* [Passage given]
________________________
I must find shortest paths between Juliet and others speakers. Nodes in graph should be speakers, edges - speech in which two speakers appear together. For example: if Juliet talk with X, distance will be 1. But if Juliet talk with X (but not with Y) and X talk with Y, distance is 2.

The result should looks like that (it's only example):

<speaker name="Romeo"><distance>1</distance></speaker>
<speaker name="Tybalt"><distance>3</distance></speaker>
<speaker name="Benvolio"><distance>2</distance></speaker>
...

I prepare same code, but i don't have idea on BFS:

declare function local:BFS($queue,$speakers,$visited,$step)
{
  let $u :=
    for $i in $queue
        for $w in local:neighbour($i)
          (..)

  return ($u)
};

declare function local:neighbour($person as xs:string)
{
let $file := "r_and_j.xml"

let $speakers :=
  distinct-values(doc($file)/PLAY/ACT/SCENE/SPEECH/SPEAKER)

let $sp-query := 

              for $y in $speakers

                where not($person=$y)
                return if(doc($file)/PLAY/ACT/SCENE[SPEECH[SPEAKER=$person] and SPEECH[SPEAKER=$y]])
                       then
                       $y
                       else ()


return $sp-query
};

Function 'neighbour' return nodes from neighbourhood (speakers who talk with person which is get from parametr).
________________________
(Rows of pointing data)
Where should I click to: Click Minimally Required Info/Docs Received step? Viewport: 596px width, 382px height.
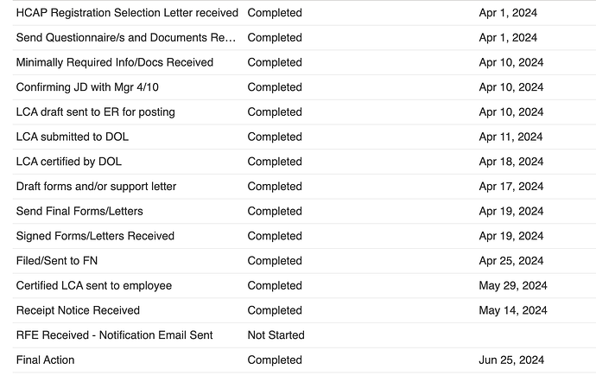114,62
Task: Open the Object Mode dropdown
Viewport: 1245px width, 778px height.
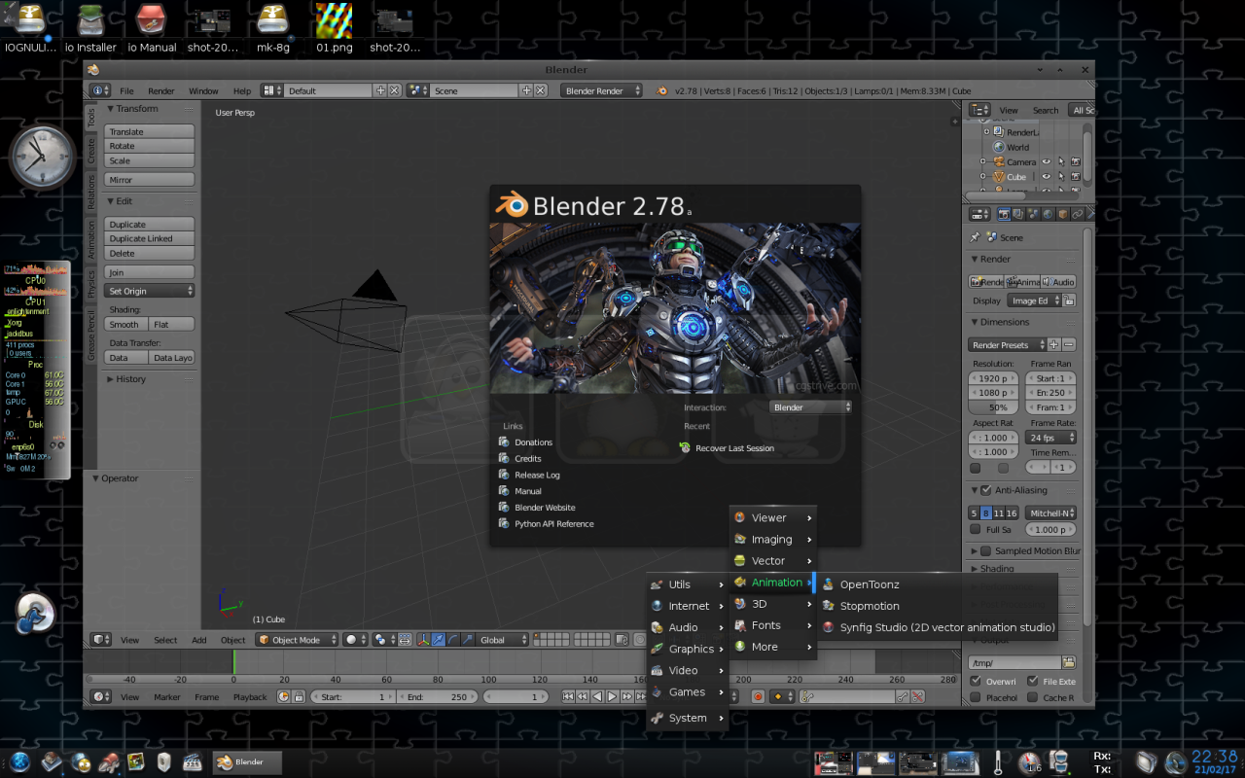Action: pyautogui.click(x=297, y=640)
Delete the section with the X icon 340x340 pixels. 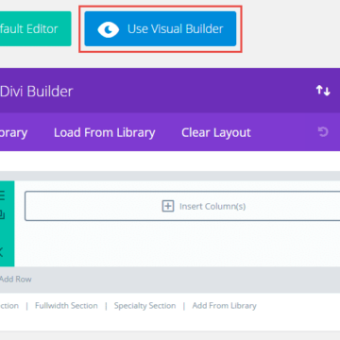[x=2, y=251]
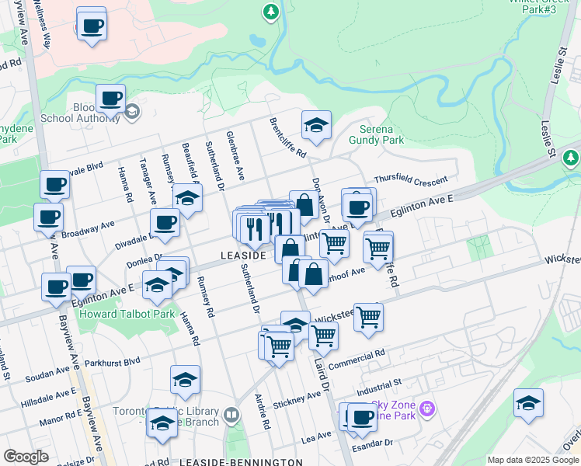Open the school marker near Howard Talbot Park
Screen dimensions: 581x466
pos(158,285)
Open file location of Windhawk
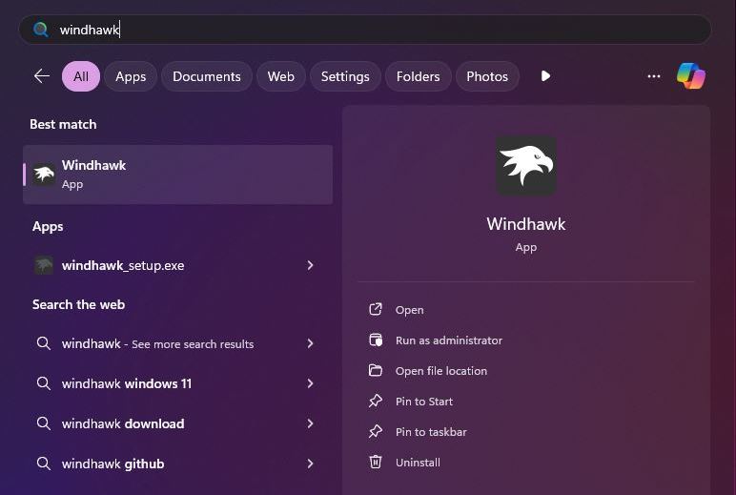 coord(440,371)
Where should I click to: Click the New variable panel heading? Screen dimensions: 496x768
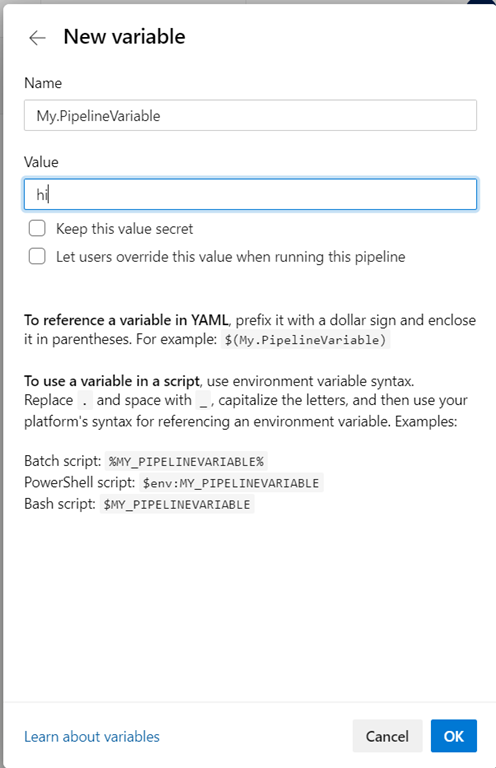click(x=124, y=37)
________________________
* [Exercise details] Copy everything in the passage on shortest paths between speakers from "I prepare same" down to "local:neighbour($person as xs:string)".

* [Finished answer]
I prepare same code, but i don't have idea on BFS:

declare function local:BFS($queue,$speakers,$visited,$step)
{
  let $u :=
    for $i in $queue
        for $w in local:neighbour($i)
          (..)

  return ($u)
};

declare function local:neighbour($person as xs:string)